▸ WORK ORDER
In the data that follows, count the lines where "This" appears, and write only the number.

<<<<

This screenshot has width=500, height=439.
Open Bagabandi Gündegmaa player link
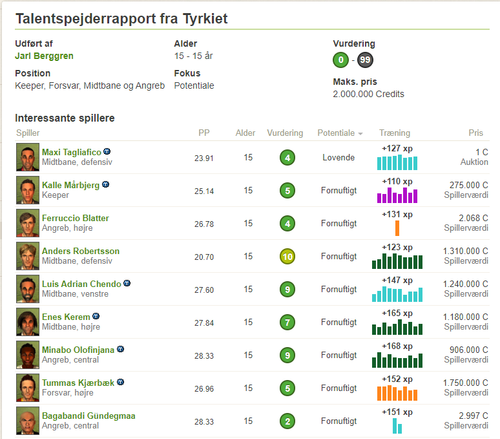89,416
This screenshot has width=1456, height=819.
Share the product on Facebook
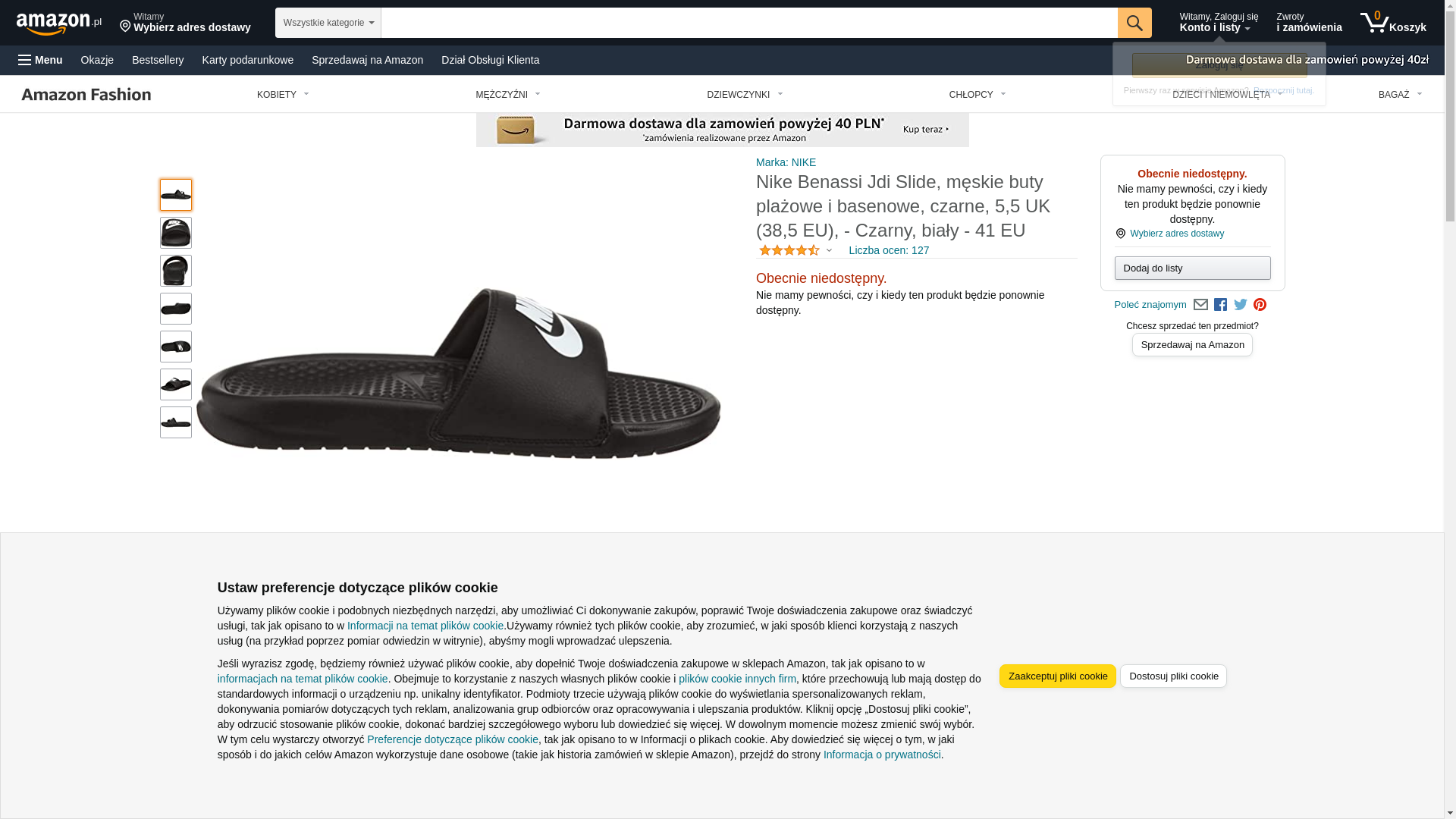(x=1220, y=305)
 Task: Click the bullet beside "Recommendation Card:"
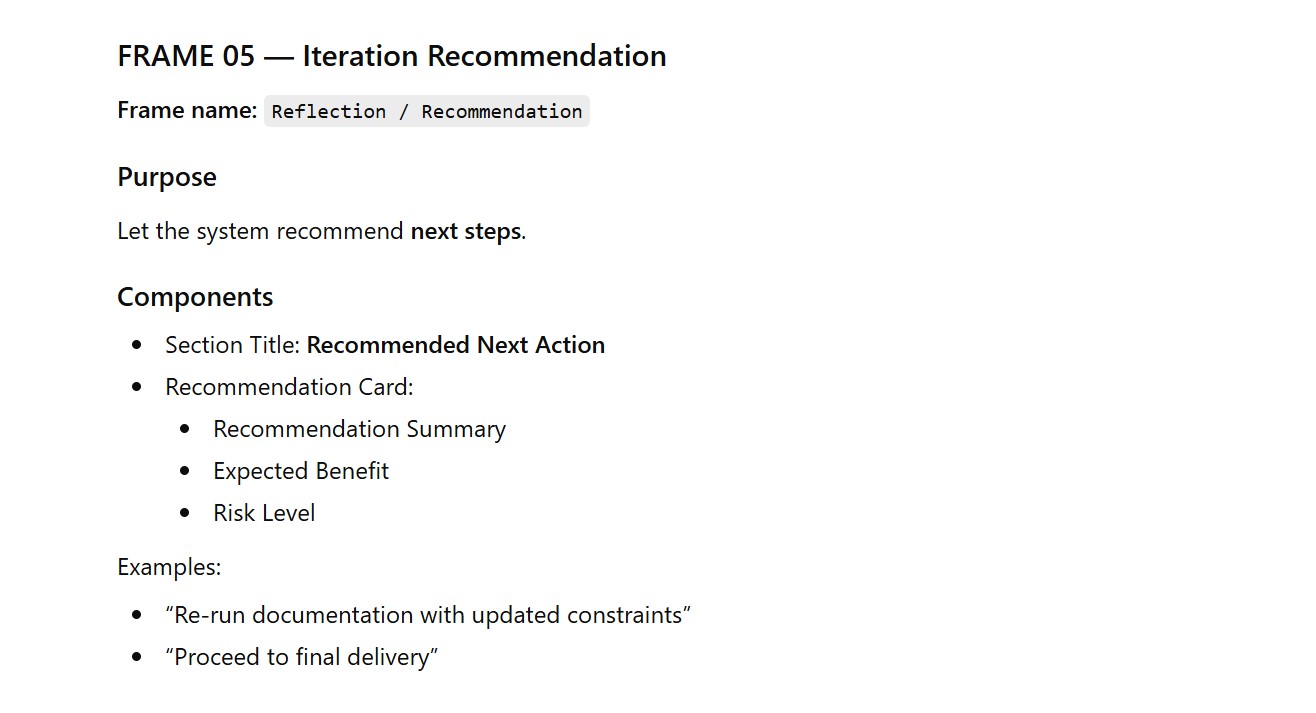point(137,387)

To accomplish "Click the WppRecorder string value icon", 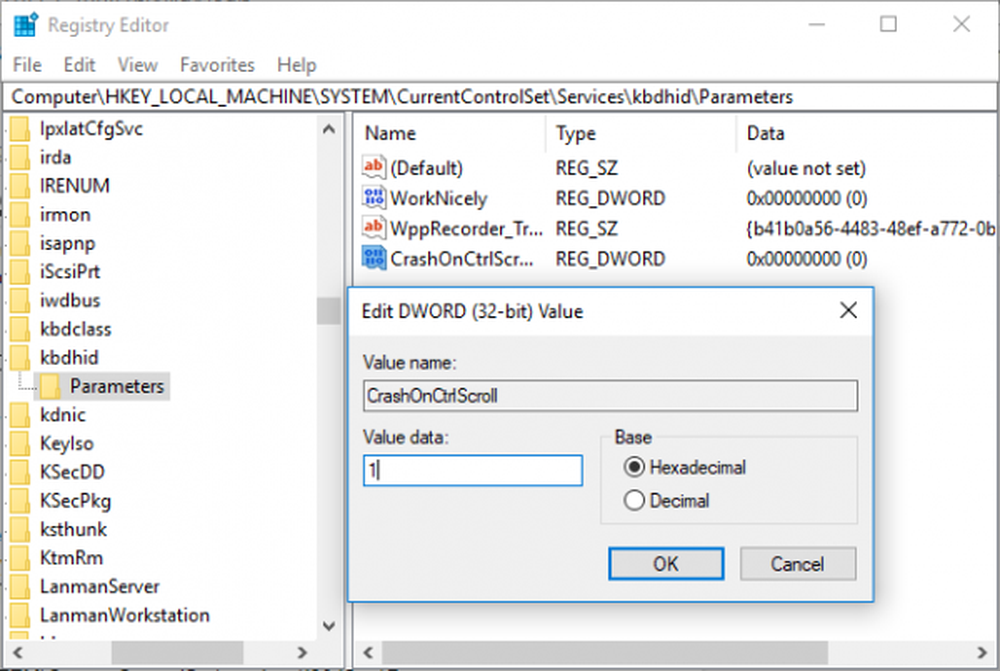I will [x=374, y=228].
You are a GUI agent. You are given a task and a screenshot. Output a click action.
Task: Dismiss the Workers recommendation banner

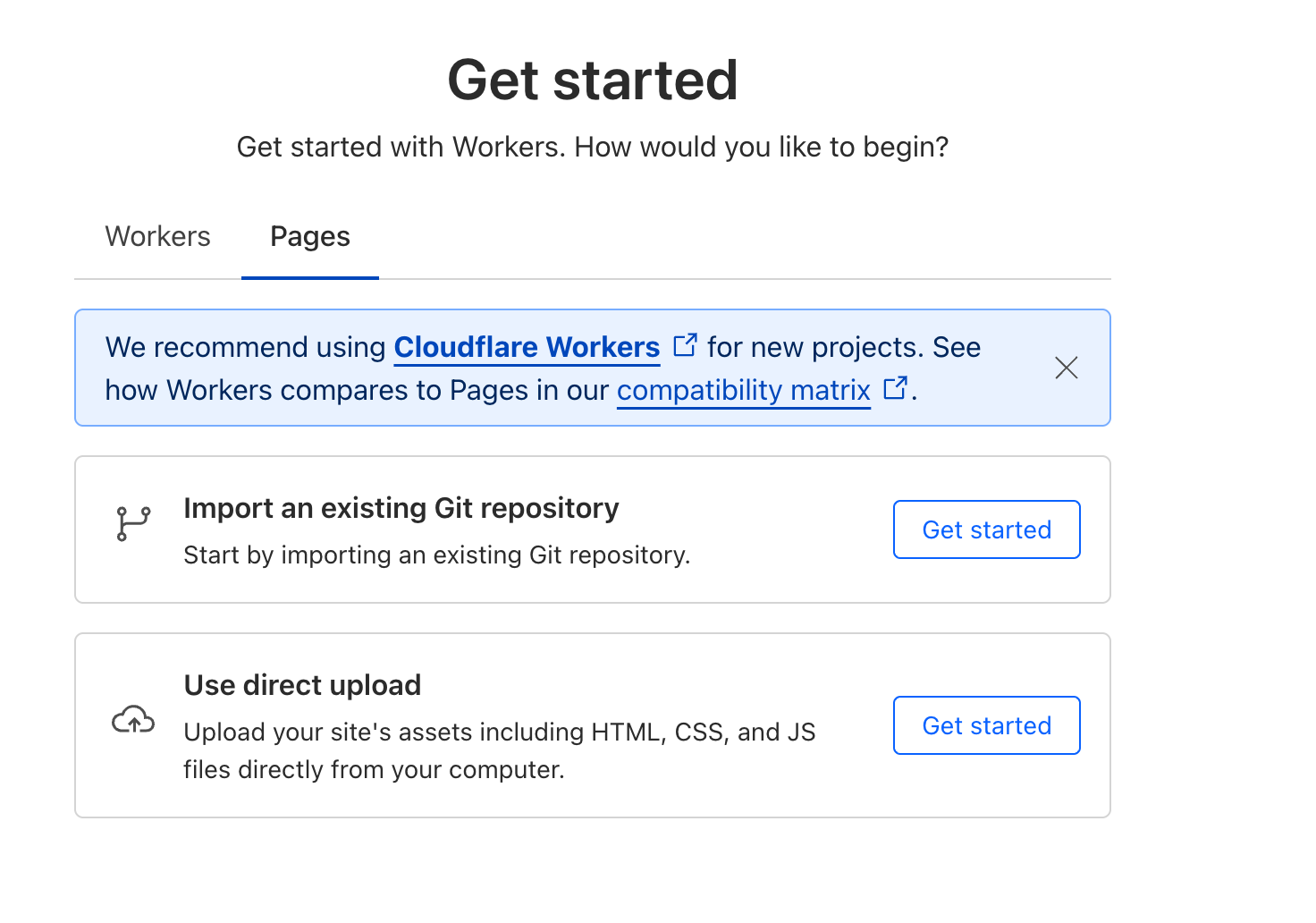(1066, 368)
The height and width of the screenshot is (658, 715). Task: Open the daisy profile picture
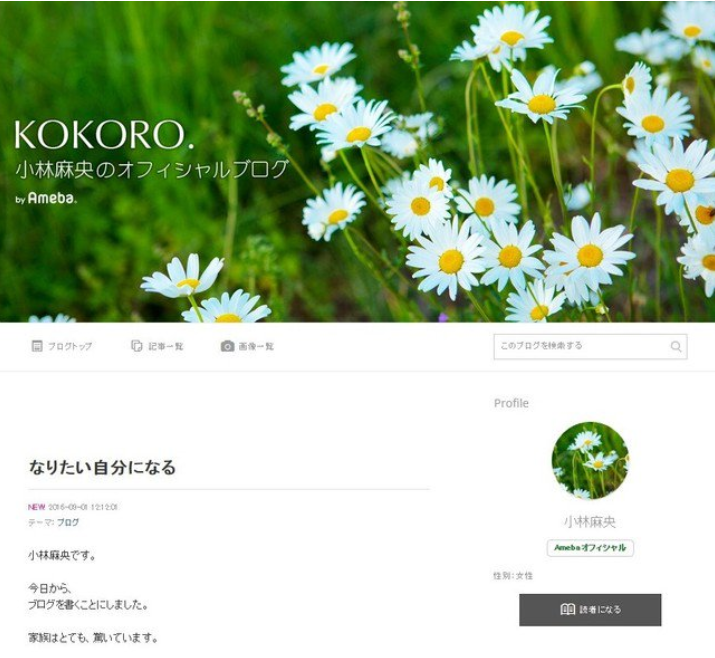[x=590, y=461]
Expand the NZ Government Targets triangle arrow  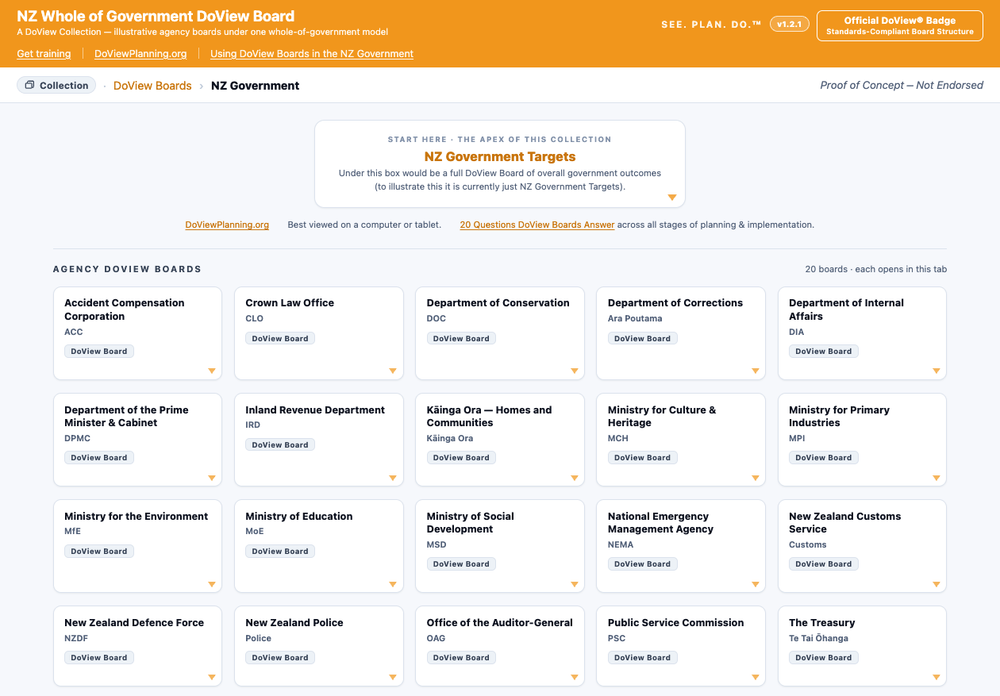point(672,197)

>>>>

▸ ANSWER SECTION
2